Ho sognato una morte libera

Rubrica – Non sono Penelope (ma neanche poi così male)

Ogni mattina, il rumore della barca che il signor Gino capovolgeva, fuori al negozio, mi faceva intuire che mancavano pochi passi alla scuola, così alla sua fine.

L’odore della corda e della rete doppia che venivano giù, dalle travi della tettoia in legno, si alzavano fino alla mente con lo stesso tonfo, e io pensavo alle telline che d’estate raccoglievo insieme a babbo.

Lui mi aveva insegnato a nuotare, diceva che chi amava il mare moriva libero.

E, in effetti, quel senso di libertà me lo sono portato dietro in ogni respiro di iodio, aria di mare, aria di vita.

A Ischia i ragazzi aspettavano che la campanella suonasse per correre giù al porto, togliersi le magliette e saltare dagli scogli.

Qualcuno si bagnava i vestiti, ma aveva sempre una maglietta di ricambio nello zaino, nessuno avrebbe contestato quella scelleratezza salina che più la leccavi e più sentivi gioia.

Noi ragazze ce ne stavamo in disparte a guardare, quasi con ammirazione, godendo di riflesso quell’emozione bagnata, per noi era sudore, almeno fino a che non sarebbe arrivata l’estate vera e i lidi avrebbero aperto le porte al mare.

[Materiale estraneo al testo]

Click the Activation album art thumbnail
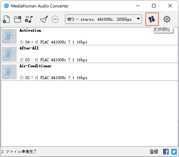tap(9, 36)
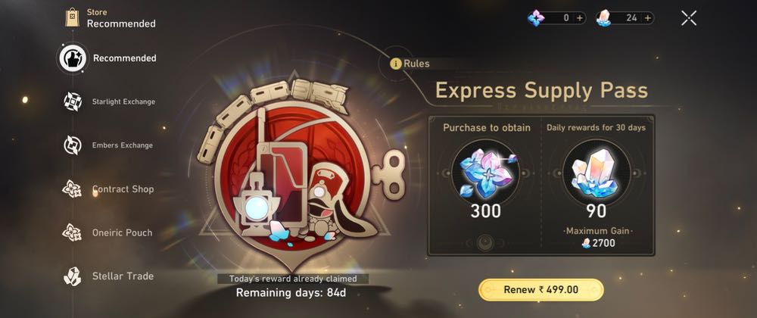Switch to Starlight Exchange tab label
The image size is (757, 318).
coord(123,101)
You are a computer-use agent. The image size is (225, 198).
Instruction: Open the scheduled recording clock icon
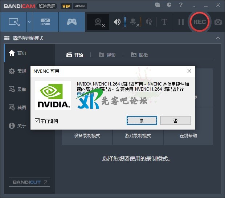pos(169,5)
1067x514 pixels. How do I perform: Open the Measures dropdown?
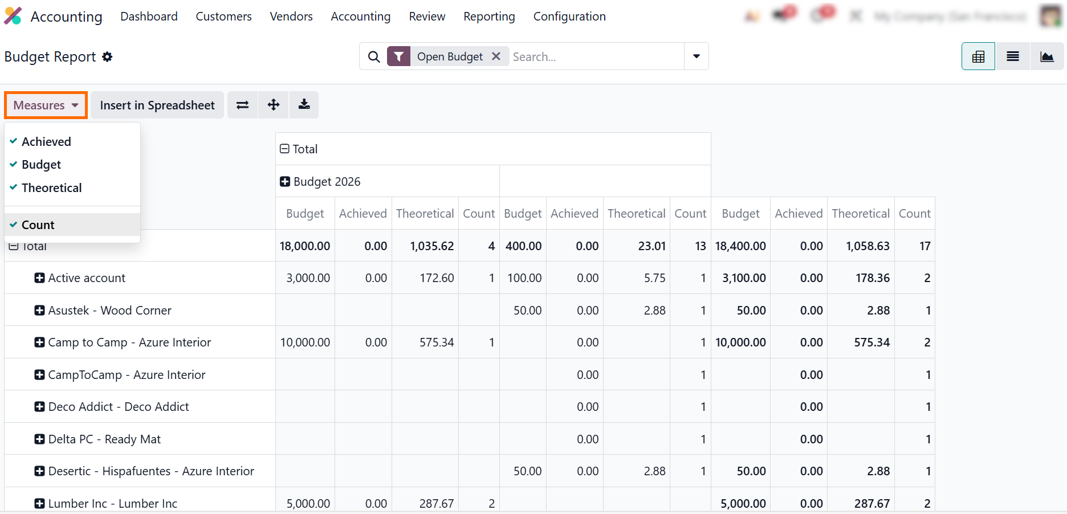[46, 105]
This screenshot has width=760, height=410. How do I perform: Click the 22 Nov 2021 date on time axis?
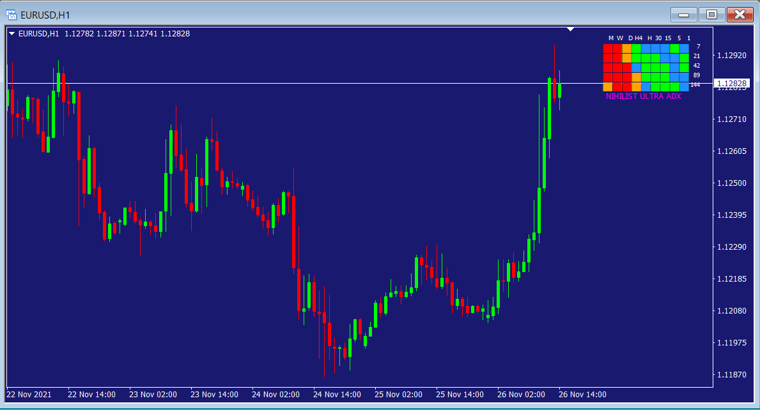coord(29,394)
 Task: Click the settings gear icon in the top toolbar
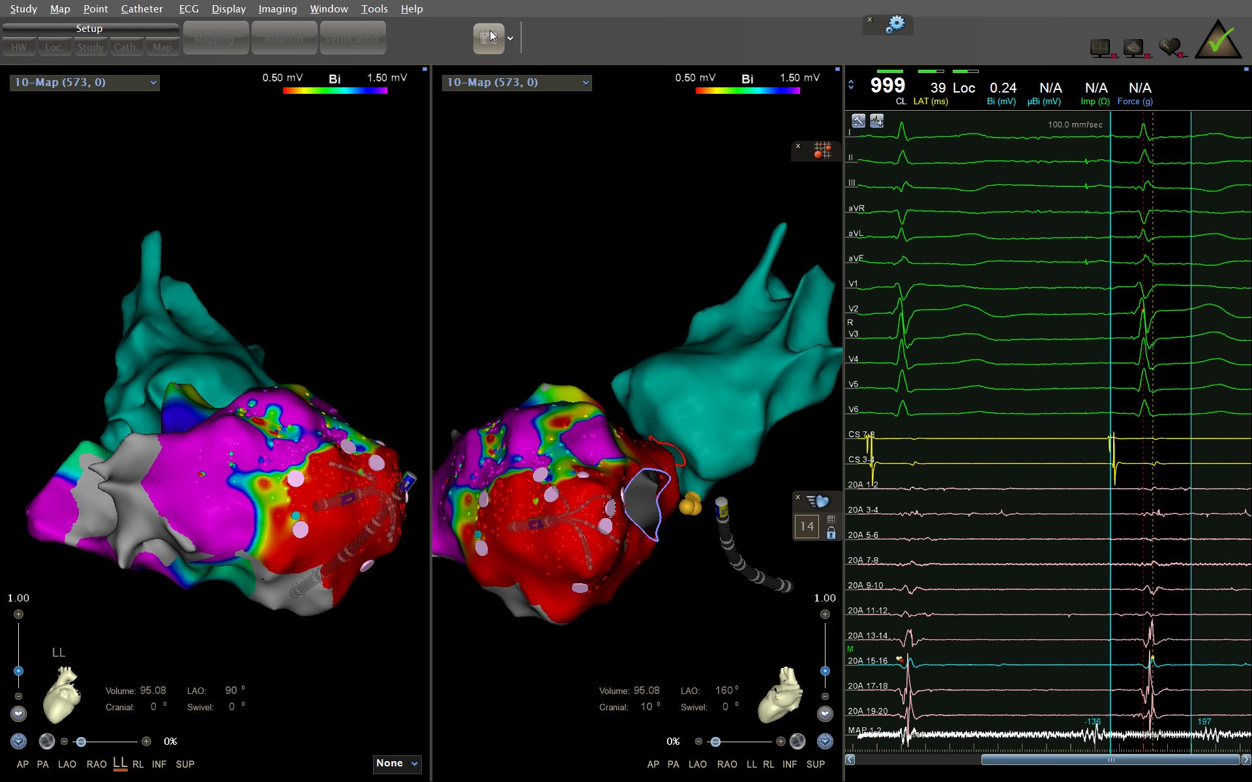click(895, 25)
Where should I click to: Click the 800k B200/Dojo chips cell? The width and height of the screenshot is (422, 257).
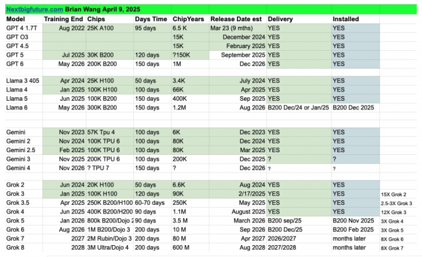[x=110, y=221]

Io frequentavo le spiagge libere, con i miei per lo più, ma mi lasciavano andare anche con le mie amiche, i tempi erano già cambiati, eppure io volevo quella libertà.

Forse, fu il divieto di deviare che mi spinse, quella mattina in particolare, a fermarmi fuori al negozio del signor Gino per qualche istante, prima di procedere in direzione contraria.

“Ragazzina, che fai ancora qui? Non è ora di scuola?”

Le parole si erano affacciate sagge, insieme al vecchio, quasi come se l’eco di quel tonfo e il suo significato nella mia mente fossero rimasti li, intrappolati nella rete, esposti agli occhi di tutti.

“Ho dimenticato un libro a casa” – fu l’unica cosa che riuscì a dire, prima che il rossore mi tradisse.

Sgattaiolai via, indietreggiando come un gambero, quasi come a scusarmi con il negoziante che mi aveva visto crescere, mattina per mattina, e che mi stava guardando andare via con aria stupita.

Non sapevo bene cosa volessi fare, l’istinto mi guidava prima ancora che potessi pensare, camminai a lungo fra il profumo di gelso e quello delle imbarcazioni e mi fermai a guardare, come fosse cosa nuova, il paesaggio che mi circondava.

Le case colorate, tutte diverse fra loro, sembrano essere un blocco solo, borgo stagliato sulle stradine di basoli, che s’affacciava sul mare.

Entrai in un bar e chiesi un gelato.

Forse, il più lungo della mia vita.

Mentre guardavo il mare lo leccavo e sentivo la stessa gioia di quelle mattine fra compagni, così mi tolsi le scarpe e mi bagnai fino alla vita.

Da quel giorno sono passati molti anni, il negozio del signor Gino non esiste più, al suo posto un’altra bottega.

A pochi passi dalla scuola che non mi aspetta più sebbene io non aspetti più l’estate, la vetrina riflette i miei capelli bianchi.

Mi fermo qualche istante a guardare i souvenirs con aria distratta, mentre un giovane s’affaccia rivolgendomi la parola:

“Signora, come posso aiutarla?”

Resto in silenzio ancora qualche secondo, nella mia mente ancora vedo quello sguardo saggio, il tonfo di una me capovolta dall’età che si è aggrappata alla pelle e alla vita, l’eco sciolto dalla rete del tempo si è tuffato in mare.

Probabilmente, qualche ragazzina assetata di libertà un giorno lo pescherà insieme alla telline, col suo babbo.

“Può darmi un gelato?” rispondo al giovane gentile.

“Non vendiamo gelati, mi dispiace”, replica il ragazzo, guardandomi con un’ aria strana che mi torna familiare.

“Grazie lo stesso”.

Proseguo senza esitazione in direzione scuola, la vita ancora bagnata e la gioia salina di morire, un giorno, libera.

Aurora Ariano

3 risposte a "Ho sognato una morte libera"

  1. Certe parole lasciano addosso profumi e sapori, solo quando sentiamo, qualcosa di aleatorio, come un sentimento o un ricordo, diventano carne viva o sono prova che noi lo siamo.